**WORK TO COMPLETE**
Please give again, word for word, the line that contains "Task: Open the Feature matching grid icon" and every line after it to the end of the data, with no other lines.

[Items from a dataset]
——————

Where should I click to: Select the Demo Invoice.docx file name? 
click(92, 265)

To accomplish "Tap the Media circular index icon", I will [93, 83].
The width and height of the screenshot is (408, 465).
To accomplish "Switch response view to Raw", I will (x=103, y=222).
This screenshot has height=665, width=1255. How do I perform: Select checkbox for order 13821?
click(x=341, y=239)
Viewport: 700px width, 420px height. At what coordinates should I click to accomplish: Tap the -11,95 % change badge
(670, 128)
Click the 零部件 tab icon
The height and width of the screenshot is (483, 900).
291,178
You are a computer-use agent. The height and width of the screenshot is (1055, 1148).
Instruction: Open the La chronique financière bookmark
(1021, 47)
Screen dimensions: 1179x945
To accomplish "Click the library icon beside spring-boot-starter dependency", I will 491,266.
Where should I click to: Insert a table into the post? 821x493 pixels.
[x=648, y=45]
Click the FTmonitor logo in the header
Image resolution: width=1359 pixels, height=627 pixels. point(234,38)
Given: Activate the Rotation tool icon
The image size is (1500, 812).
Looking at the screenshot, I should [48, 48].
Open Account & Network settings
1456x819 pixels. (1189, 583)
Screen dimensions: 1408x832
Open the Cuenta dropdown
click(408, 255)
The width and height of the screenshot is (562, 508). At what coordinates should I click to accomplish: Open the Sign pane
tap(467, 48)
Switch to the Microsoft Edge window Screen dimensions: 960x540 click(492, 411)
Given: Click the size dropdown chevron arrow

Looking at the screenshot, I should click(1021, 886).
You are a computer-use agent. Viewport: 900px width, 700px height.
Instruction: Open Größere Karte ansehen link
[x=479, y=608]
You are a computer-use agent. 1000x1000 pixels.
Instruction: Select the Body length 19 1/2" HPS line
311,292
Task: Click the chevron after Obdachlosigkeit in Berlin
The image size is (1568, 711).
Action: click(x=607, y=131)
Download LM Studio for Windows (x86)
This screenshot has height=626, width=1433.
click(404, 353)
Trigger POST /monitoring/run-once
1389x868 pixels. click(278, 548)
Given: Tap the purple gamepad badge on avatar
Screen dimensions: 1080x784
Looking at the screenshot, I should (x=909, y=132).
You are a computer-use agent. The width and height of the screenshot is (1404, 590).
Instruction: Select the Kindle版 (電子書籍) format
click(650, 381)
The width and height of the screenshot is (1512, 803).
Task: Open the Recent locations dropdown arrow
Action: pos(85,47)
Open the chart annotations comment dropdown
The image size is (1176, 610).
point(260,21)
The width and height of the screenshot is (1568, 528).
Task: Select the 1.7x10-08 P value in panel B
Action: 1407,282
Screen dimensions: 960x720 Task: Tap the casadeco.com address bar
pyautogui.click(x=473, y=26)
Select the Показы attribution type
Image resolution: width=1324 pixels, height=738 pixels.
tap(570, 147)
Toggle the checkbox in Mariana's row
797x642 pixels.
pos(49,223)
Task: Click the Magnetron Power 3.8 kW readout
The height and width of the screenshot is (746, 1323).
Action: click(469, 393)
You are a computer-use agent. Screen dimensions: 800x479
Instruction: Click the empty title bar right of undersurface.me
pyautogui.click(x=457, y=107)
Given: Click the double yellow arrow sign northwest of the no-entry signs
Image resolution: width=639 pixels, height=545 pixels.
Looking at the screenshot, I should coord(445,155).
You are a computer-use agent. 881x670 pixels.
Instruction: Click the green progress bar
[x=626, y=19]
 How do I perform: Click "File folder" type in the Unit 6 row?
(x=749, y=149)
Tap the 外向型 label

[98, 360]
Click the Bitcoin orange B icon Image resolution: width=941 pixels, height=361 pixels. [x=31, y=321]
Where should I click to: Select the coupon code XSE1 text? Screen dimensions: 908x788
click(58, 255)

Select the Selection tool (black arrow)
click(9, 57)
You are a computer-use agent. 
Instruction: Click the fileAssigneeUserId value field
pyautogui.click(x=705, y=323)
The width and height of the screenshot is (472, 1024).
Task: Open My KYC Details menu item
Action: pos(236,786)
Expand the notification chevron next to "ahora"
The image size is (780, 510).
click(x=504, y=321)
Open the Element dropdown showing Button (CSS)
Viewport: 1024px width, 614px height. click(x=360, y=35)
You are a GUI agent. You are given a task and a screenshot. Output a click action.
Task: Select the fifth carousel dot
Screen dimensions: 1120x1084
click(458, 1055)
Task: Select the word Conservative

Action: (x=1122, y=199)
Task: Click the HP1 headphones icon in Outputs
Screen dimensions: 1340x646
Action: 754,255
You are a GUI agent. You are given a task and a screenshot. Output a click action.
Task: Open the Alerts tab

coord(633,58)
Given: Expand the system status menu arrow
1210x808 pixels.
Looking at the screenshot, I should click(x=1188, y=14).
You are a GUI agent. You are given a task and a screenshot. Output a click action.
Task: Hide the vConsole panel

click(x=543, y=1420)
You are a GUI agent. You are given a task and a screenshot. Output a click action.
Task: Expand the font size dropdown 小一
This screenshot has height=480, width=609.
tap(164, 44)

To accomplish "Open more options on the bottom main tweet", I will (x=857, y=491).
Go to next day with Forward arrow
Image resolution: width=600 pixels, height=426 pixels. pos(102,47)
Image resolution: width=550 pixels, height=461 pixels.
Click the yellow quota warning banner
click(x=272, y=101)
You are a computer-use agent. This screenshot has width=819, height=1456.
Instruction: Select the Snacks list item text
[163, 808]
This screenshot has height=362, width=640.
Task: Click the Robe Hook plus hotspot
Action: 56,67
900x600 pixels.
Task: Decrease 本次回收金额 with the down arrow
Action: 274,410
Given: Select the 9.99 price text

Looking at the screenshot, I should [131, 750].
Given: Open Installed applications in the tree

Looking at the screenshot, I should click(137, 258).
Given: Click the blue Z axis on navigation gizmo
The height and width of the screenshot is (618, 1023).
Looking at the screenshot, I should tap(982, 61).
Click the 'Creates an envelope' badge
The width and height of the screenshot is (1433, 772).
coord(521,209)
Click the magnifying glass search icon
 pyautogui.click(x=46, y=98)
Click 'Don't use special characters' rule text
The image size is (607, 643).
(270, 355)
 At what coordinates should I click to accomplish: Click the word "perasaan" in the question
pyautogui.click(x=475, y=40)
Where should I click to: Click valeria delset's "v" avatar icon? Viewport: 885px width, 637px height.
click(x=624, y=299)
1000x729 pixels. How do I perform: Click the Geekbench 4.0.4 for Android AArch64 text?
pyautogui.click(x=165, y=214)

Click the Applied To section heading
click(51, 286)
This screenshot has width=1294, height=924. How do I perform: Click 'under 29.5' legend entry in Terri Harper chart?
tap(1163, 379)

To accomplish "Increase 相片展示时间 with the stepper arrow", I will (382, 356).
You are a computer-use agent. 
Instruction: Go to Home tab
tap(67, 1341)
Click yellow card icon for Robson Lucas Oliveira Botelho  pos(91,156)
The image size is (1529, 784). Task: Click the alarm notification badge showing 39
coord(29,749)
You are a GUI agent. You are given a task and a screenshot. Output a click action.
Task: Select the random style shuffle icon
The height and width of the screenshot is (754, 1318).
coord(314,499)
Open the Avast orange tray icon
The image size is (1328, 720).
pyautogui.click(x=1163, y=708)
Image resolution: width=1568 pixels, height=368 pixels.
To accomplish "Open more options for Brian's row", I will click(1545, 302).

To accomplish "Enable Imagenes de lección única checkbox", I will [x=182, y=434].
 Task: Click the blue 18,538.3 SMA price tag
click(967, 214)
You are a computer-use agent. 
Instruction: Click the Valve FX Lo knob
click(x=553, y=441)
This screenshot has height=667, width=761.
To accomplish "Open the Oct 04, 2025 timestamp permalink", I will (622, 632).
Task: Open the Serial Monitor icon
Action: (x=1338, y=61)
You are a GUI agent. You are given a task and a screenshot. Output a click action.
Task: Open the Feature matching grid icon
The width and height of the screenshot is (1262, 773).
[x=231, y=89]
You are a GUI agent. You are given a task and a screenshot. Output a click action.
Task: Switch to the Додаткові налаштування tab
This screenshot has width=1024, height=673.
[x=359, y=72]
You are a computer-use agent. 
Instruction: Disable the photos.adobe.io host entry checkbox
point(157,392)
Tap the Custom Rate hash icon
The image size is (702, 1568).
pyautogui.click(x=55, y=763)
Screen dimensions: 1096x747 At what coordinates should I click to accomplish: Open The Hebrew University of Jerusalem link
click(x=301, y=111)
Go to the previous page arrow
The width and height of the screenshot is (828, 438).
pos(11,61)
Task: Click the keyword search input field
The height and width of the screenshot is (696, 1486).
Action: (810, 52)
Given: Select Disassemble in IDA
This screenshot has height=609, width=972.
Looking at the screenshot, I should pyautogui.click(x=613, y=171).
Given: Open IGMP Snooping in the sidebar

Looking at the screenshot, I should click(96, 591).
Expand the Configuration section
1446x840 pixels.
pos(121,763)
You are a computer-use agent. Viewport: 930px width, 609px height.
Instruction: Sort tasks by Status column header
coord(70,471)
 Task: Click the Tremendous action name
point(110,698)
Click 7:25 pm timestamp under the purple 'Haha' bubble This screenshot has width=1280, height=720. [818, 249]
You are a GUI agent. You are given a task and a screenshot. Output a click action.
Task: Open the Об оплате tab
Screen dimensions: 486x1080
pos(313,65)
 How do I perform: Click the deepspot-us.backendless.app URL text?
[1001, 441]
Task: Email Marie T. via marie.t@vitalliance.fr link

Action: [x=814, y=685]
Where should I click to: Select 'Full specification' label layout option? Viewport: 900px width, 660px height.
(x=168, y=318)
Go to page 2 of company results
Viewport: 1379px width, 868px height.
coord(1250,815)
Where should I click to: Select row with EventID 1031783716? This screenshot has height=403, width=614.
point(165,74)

——————

**RESPONSE TO THE TASK**
Task: Open the Feature matching grid icon
The width and height of the screenshot is (1262, 773).
[x=231, y=89]
You are a GUI agent. You are given a task and a screenshot. Output a click action.
Task: Switch to the Додаткові налаштування tab
This screenshot has width=1024, height=673.
[x=359, y=72]
You are a computer-use agent. 
Instruction: Disable the photos.adobe.io host entry checkbox
point(157,392)
Tap the Custom Rate hash icon
The image size is (702, 1568).
pyautogui.click(x=55, y=763)
Screen dimensions: 1096x747 At what coordinates should I click to accomplish: Open The Hebrew University of Jerusalem link
click(x=301, y=111)
Go to the previous page arrow
The width and height of the screenshot is (828, 438).
pos(11,61)
Task: Click the keyword search input field
The height and width of the screenshot is (696, 1486).
Action: (810, 52)
Given: Select Disassemble in IDA
This screenshot has height=609, width=972.
Looking at the screenshot, I should pyautogui.click(x=613, y=171).
Given: Open IGMP Snooping in the sidebar

Looking at the screenshot, I should click(96, 591).
Expand the Configuration section
1446x840 pixels.
pos(121,763)
You are a computer-use agent. Viewport: 930px width, 609px height.
Instruction: Sort tasks by Status column header
coord(70,471)
 Task: Click the Tremendous action name
point(110,698)
Click 7:25 pm timestamp under the purple 'Haha' bubble This screenshot has width=1280, height=720. [818, 249]
You are a GUI agent. You are given a task and a screenshot. Output a click action.
Task: Open the Об оплате tab
Screen dimensions: 486x1080
pos(313,65)
 How do I perform: Click the deepspot-us.backendless.app URL text?
[1001, 441]
Task: Email Marie T. via marie.t@vitalliance.fr link

Action: [x=814, y=685]
Where should I click to: Select 'Full specification' label layout option? Viewport: 900px width, 660px height.
(x=168, y=318)
Go to page 2 of company results
Viewport: 1379px width, 868px height.
coord(1250,815)
Where should I click to: Select row with EventID 1031783716? This screenshot has height=403, width=614.
point(165,74)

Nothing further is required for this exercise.